Here is a list of the important issues that we would hope can be discussed:

(1) The nature of dense hydrogen, especially under the degenerate but fluid state encountered in these astrophysical bodies. This includes the nature of dense molecular hydrogen, the phase transitions of planetary importance (especially metal-insulator, and the hypothesized "plasma" phase transition, but also solid-liquid, and others that might influence the thermodynamics or transport properties such as electrical conductivity significantly). Theoretical work, including simulations, experimental work (static compression, shock waves, laser compression) and inferences from observation are all involved.

(2) The nature of other light elements and compounds under relevant conditions, including their mixtures with hydrogen. This includes oxygen (normally as water) carbon (normally as methane but also with other H/C ratios, including zero [i.e., diamond] ) , ammonia, the noble gases, and the behavior of rock forming elements (e.g. silicon, iron, magnesium), especially in the presence of high density hydrogen. As planets that could be Uranus-like are now close to detection or being detected, it is appropriate to include these bodies and their dominant constituents in the range of consideration.

(3) The relationship between the expected properties of these bodies and their observed behavior : Brown dwarf radii, cooling times, atmospheric composition, magnetic fields, possible seismological activity, etc. This involves the equation of state theorists, the astrophysical theorists and the observers. We would expect to include the most up-to-date report on planet detection programs, as this field is so rapidly developing. However, we would also wish to involve observers whose techniques are (or might become) more diagnostic of the state of these bodies, rather than merely indicators of their presence. This includes information from transits or direct detection, determination of spin, magnetic field (radio wave emission), possible coronal emission (because it tells us about the internal dynamics) , etc. It also includes solar system observations that are or could be diagnostic of interior properties of our giant planets: Higher order gravity, heat flow interpretations, magnetic field behavior (including dynamo theory), nature of deep-seated zonal flows, prevalence of convection as a heat transport mechanism, possible normal mode detection and the interrelationships of these observations.

(4) We would also wish to involve those who work on the formation of these bodies, or make observations pertaining to this, since this often influences the evolutionary path that these bodies take (e.g. the entropy of the deep interior, degree of mixing of constituents and so forth, consequences of large orbital migration, tidal stability). This includes the consequences of large impacts during or after planet formation (e.g. collisions of Earth mass bodies with Jupiter mass bodies). note, however, that this is not a primarily a workshop on formation of planets.

We are open to suggestion about others who might be included, especially where new observational (e.g., seismological) or experimental techniques might be involved.

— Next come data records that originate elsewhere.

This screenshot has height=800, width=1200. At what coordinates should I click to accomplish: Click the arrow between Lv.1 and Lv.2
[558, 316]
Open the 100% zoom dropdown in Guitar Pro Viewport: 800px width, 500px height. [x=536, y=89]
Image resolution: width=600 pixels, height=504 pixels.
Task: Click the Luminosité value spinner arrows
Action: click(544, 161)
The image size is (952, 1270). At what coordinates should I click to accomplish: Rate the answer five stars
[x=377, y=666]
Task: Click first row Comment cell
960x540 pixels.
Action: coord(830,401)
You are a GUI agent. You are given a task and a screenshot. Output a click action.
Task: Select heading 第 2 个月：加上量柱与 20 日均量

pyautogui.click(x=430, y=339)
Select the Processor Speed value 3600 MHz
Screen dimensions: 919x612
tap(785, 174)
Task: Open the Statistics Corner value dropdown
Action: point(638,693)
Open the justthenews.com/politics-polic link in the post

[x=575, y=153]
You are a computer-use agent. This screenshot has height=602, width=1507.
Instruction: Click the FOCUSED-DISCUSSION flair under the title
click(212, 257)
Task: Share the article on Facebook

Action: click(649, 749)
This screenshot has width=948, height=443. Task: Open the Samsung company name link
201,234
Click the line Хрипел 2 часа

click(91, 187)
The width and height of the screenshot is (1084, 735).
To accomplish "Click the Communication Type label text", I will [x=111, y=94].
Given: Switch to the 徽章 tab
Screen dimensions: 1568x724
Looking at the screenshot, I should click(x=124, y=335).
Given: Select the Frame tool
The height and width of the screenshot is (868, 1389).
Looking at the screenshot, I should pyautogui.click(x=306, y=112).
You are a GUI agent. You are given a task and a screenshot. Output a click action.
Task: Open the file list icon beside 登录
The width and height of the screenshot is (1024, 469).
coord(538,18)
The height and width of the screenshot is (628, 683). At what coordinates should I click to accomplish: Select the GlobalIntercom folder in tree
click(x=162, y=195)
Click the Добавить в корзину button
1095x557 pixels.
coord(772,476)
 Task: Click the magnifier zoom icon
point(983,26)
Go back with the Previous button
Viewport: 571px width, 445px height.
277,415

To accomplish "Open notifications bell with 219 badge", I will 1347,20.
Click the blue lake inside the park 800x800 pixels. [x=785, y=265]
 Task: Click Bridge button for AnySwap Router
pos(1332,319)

An important aspect of an ITP mini-program is the presence of a strong core of three week participants. We understand that experimentalists and observers may find it difficult to schedule attendance for more than one week. We thus hope that they will be able to join us at least part of the three-week period. Among theorists, short stays will be considered, but preference will be given to those able to remain at Santa Barbara during the entire three-week period. We have a budget to help defray the expenses of participants in the program.